__Stored data entries__

++++++

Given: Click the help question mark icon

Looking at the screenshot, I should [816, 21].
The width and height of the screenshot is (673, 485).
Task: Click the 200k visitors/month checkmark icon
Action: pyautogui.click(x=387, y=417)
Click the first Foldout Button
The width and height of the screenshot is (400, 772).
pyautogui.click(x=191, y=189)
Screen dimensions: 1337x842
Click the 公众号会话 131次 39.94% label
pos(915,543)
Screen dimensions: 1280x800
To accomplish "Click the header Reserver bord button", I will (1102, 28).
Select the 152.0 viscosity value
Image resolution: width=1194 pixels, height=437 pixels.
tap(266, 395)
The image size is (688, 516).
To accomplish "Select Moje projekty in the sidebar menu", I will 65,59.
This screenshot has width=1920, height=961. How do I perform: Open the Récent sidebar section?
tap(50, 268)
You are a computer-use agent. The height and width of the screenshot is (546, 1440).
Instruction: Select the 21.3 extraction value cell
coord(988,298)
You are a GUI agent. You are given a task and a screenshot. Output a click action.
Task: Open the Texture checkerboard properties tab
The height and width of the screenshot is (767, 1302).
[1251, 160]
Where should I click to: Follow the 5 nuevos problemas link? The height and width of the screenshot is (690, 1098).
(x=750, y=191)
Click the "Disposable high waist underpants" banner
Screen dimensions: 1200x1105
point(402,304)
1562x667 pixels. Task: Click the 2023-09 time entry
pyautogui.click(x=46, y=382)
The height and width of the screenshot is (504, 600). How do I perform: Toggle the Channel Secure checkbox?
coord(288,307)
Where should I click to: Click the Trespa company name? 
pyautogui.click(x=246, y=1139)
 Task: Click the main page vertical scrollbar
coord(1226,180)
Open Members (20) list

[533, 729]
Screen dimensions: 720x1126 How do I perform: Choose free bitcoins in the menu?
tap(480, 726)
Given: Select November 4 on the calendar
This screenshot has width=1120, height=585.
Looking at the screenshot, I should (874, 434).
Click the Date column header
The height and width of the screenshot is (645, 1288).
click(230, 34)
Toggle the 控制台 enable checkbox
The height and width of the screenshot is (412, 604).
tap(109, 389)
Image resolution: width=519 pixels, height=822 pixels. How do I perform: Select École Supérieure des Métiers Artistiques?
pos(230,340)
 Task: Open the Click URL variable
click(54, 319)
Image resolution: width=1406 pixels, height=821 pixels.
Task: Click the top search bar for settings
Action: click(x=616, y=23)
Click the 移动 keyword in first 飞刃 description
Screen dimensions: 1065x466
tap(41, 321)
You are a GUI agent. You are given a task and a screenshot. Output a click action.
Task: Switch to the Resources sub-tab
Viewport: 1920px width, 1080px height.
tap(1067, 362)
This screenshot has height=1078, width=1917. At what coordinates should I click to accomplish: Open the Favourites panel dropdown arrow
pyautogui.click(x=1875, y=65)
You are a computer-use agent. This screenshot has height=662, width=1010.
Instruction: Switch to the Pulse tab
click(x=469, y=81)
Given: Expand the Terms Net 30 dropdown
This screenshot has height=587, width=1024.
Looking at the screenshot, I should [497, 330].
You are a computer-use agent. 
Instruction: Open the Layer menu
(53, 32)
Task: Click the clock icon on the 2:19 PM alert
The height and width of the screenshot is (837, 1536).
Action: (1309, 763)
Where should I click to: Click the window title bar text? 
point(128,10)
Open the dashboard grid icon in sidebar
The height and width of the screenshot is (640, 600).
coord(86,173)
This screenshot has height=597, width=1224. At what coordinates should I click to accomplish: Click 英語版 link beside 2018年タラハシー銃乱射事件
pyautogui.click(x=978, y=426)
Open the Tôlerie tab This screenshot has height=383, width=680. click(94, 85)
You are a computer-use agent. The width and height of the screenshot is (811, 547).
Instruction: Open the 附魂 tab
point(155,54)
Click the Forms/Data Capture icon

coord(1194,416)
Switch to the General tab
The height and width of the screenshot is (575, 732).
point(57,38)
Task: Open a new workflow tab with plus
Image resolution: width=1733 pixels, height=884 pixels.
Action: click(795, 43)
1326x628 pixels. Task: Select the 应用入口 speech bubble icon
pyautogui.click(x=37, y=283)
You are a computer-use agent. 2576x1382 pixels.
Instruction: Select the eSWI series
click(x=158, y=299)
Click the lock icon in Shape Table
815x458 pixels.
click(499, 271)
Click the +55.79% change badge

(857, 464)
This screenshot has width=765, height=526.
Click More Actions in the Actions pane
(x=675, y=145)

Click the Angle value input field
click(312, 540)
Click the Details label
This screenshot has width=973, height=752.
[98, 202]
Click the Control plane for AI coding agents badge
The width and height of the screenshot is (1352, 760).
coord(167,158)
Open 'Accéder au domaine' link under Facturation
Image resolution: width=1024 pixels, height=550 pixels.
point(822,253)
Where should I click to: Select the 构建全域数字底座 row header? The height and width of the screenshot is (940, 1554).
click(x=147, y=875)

++++++

__GOAL OF THE EXERCISE__
Among the records above, find each line holding "computer" and list it.

__ANSWER AREA__
You are a computer-use agent. The height and width of the screenshot is (546, 1440).
You are a computer-use agent. This screenshot has height=662, width=1010.
You are a computer-use agent. 
You are a computer-use agent. The width and height of the screenshot is (811, 547).
You are a computer-use agent. 2576x1382 pixels.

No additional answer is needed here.